Project Team: each sub-project could be carried out by 1-2 members of a design project team or by an Honour's Thesis student. Most of these sub-projects would benefit from at least one member with smartphone development experience.

Real-Time Emergency Response
Real-Time Emergency Response (rtER) was a winner of the Mozilla Ignite challenge that called on teams to design and build apps for the faster, smarter internet of the future. Specifically, rtER allows emergency responders to collaboratively filter and organize real-time information including live video streams, Twitter feeds, and other social media to help improve situational awareness of decision makers in emergency response scenarios.

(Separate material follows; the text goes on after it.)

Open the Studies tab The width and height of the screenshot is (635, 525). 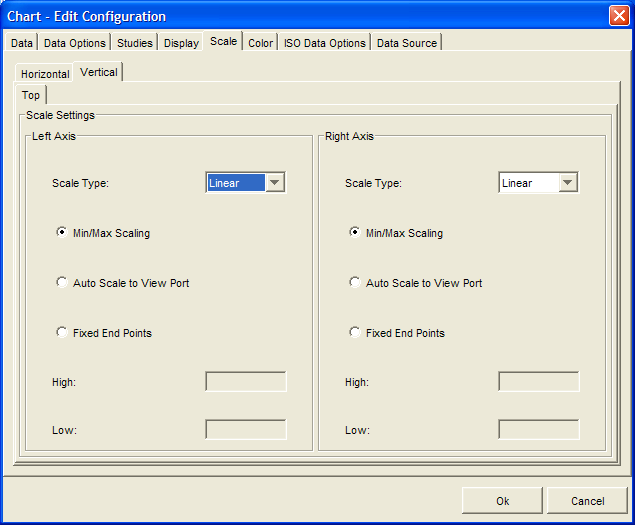[x=135, y=43]
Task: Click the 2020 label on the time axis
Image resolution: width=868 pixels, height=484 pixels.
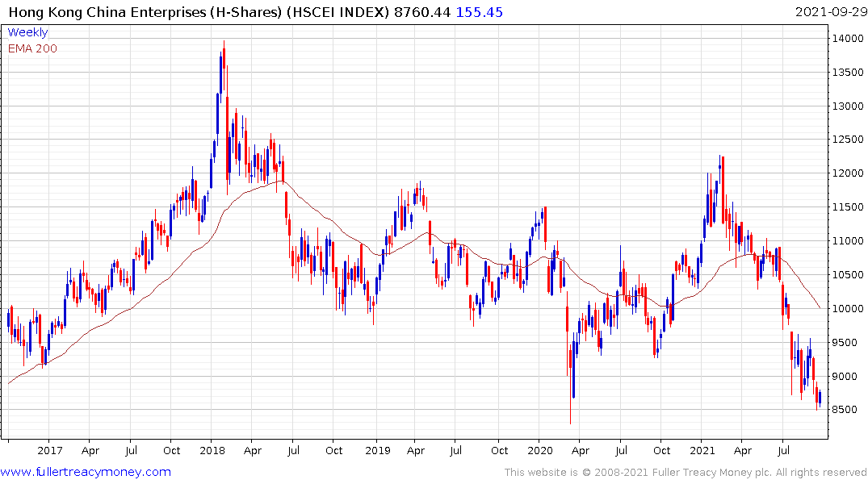Action: 540,450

A concern related to the use of such a system in real emergency response scenarios is the danger of information overload and the associated demands on limited resources. To mitigate against this concern, we are employing simple video summarization algorithms and techniques that match similar videos into clusters, thereby significantly reducing the amount of content that must be viewed in order to gain an understanding of an emergency situation. These mechanisms will be integrated into the rtER platform.

We would like to incorporate additional capabilities as summarized in the following sub-projects:

  1. updates to iOS port of mobile client
  2. integration of audio communication and recording from mobile client streams
  3. migrating our existing HLS-based streaming architecture to the newer Dynamic Adaptive Streaming over HTTP (DASH) standard
  4. implementing a security layer involving user accounts, access control, secure identification of video streams, and HTTPS encryption
  5. enhancing the existing visualization architecture to better integrate live video and embed emergency-related information display
  6. investigating feature-matching for dynamic video mosaicing from moving or multiple video streams
  7. developing the infrastructure to support crowdsourced video analytics
  8. implementing chronology-based "event timelines" that allow viewers to scroll back to previous states during review of an emergency or crisis event

Project Team: 1-4 members
Skills: strong software development ability, plus specific skills as relevant to the individual sub-project(s)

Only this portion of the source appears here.